"No, you don't need a lot of money to start an ISP, but you'll surely need a lot more money to keep it going," the saying goes. "As most of us in the business know, the costs just keep adding up, and with the constant opportunity for technical upgrades the need to raise capital can come more quickly than even the best business planner could expect," said the vice president of a New York ISP. It's certainly no secret that raising capital is one of the biggest challenges faced by ISPs, but ISPs can be most effective when they keep in mind that certain prospects are better than others.
Banks, for example, aren't likely to touch an ISP with a ten-foot pole, and private investors aren't generally very good prospects either. The ISP business is still too risky a proposition for both, offering too little in the way of predictable and timely profits to make the investment seem worthwhile.
It's best to use your energy to pursue better prospects. They include large existing businesses that are looking for an ISP outlet. They could be hardware vendors or business solutions companies. These kinds of businesses can be as interested in building a relationship with an ISP as you as you are in raising capital for your business.
"What you should do is look at who in your local market is selling high-end communications related products to businesses or consumers," said the vice president from the New York ISP. "This could be your local telco, an alternate long distance carrier, or people selling expensive data and communications software packagers."
Why are these businesses good bets?
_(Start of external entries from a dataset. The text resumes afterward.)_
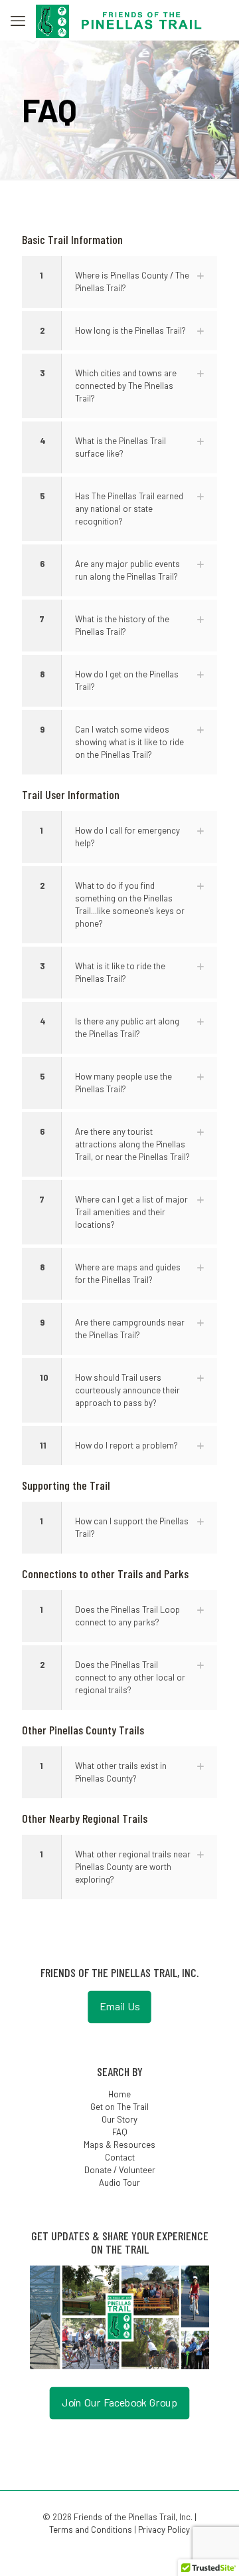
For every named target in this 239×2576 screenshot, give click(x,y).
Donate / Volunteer (119, 2170)
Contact (120, 2157)
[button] (119, 282)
Because they're looking for something other than a share in a profitable business. The ISP becomes a channel through which these businesses can sell their products. They're really buying a valuable relationship with an ISP -- valuable because they know it will be much easier to sell their products to existing accounts than to start from scratch.
Increasingly, ISPs have to be savvy as they look for capital, especially since a lot of ISPs are already having trouble with existing investors. "A lot of investors are tired of not making money," said Doug Hass, vice president of Skyenet, an Indiana ISP "Money's still around, but in many cases existing investors are getting anxious to see some return."
New investors who have heard many of the battle-stories are likely to have similar concerns. Keeping this in mind, ISPs can make best use of their energy by approaching potential investors who will find an ISP more valuable as a channel than as a business that is going to be profitable in the short-term.